庭を望めるテラスで豪邸の主人がキザキ達の話を聞き終えていたところである。
「それで、わたしに怪盗キッスなどという凡俗の相手をしろ、とでも?」
話を総括した大富豪へとキザキは忠告を投げていた。
「あなたが思っているほど、キッスはそこいらの泥棒とは違います。マキシマムセキュリティの網ですら、奴にとってしてみれば児戯」
その言葉に大富豪は笑い声を上げていた。恰幅のある肩が揺れる。
「面白いジョークですな。マキシマムセキュリティすら意味がない、とは。いいでしょう、ご覧にあげます。霊界の羽衣の、そのセキュリティシステムを」
大富豪は下階へと階段を歩み降りていく。キザキは耳に埋め込んだ通信機越しに周辺警戒の報告を聞いていた。
『こちら第三班、異常なし』
『こちら屋敷裏の第五班、異常なし。キッスの姿は見られない』
しかし、奴は絶対に来る。その確信があった。
コイキングの彫像を盗んだ直後だから出てこないのではない。盗んだ直後だからこそ、警察が緩んでいるのだと思い込み、積極的な攻めに打って出る。
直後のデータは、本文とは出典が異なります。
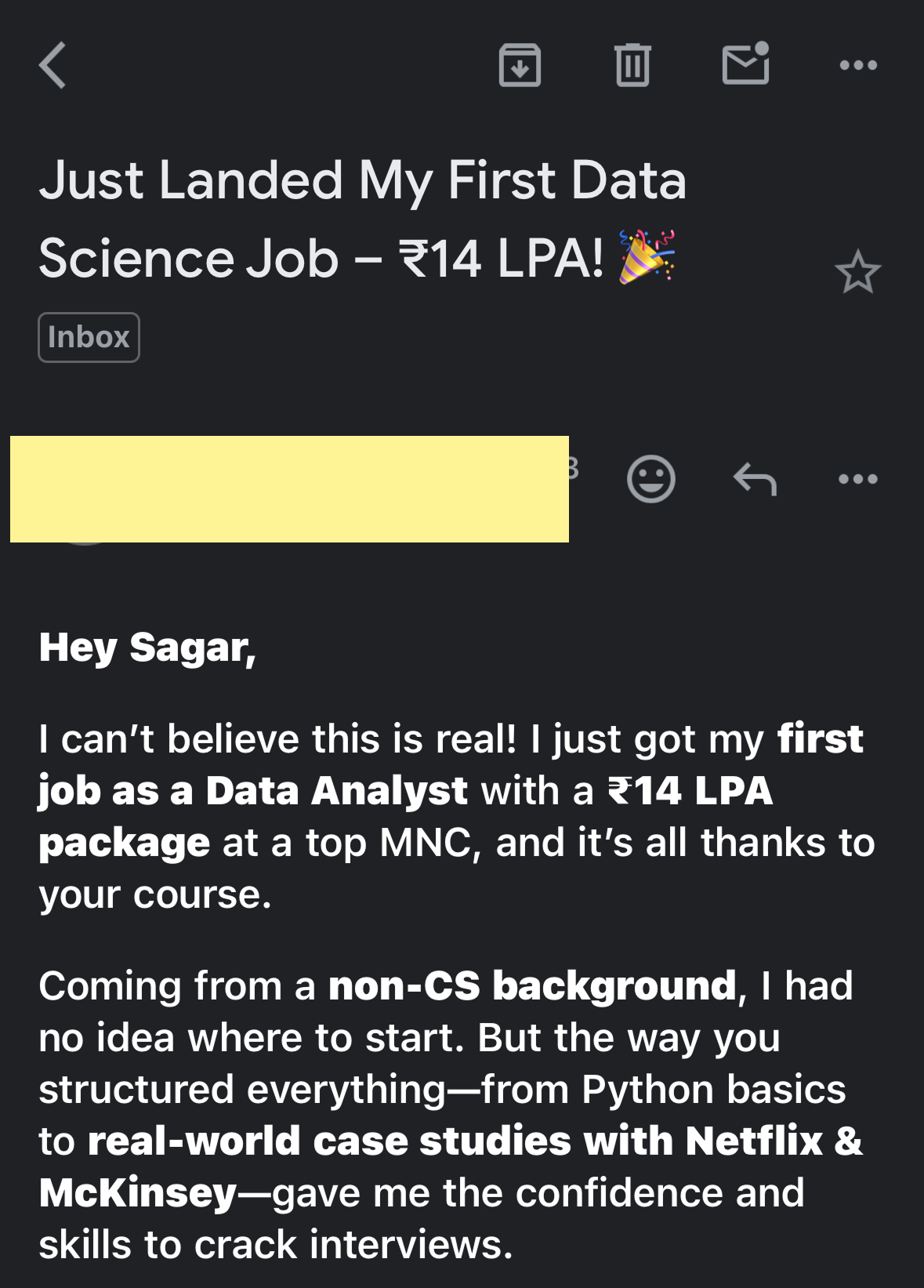Archive this email with the archive icon

point(520,65)
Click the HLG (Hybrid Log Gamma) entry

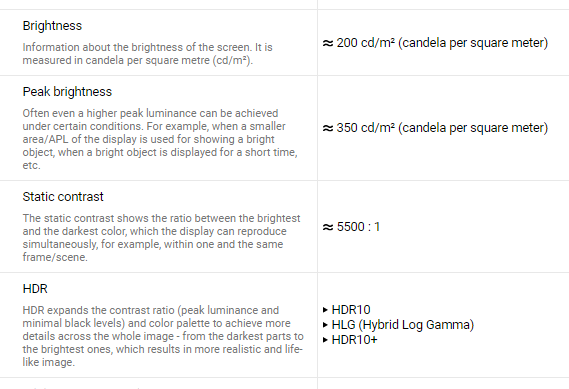coord(403,325)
「ミナミさん、あなたは怪盗キッスの事を、どう思われていますか?」
名前を呼んだ大富豪はフッと一瞥を投げる。
「どうも何も、巷を騒がせているようですな。ちょっとしたコソ泥程度が」
「しかし、そのコソ泥は八年にも渡り、我ら警察の目を掻い潜っている事実があるのです」
「八年。随分とまぁ、警察もお暇なようで」
その言葉を捉えたヤマジが気色ばんだのが伝わった。自分からしてみれば八年もの間、煮え湯を飲まされた相手。その言葉が面白いはずもない、と勘繰ったのだろう。
しかし、キザキは冷静にその言葉を受け止める。
「お気持ちは分かります。そう、単純に思われている事も。ですが、これだけは事実なのです。キッスは神出鬼没、そして今まで出会ったどのような犯罪者よりもその手際にこだわる」
「劇場型の犯罪者でしょう? まさか、そんなものにうつつを抜かしているとは思いもしませんでしたよ」
「ですが事実、キッスはいるのです。このジョウトに」
キザキの反論にミナミは哄笑を浴びせるのみであった。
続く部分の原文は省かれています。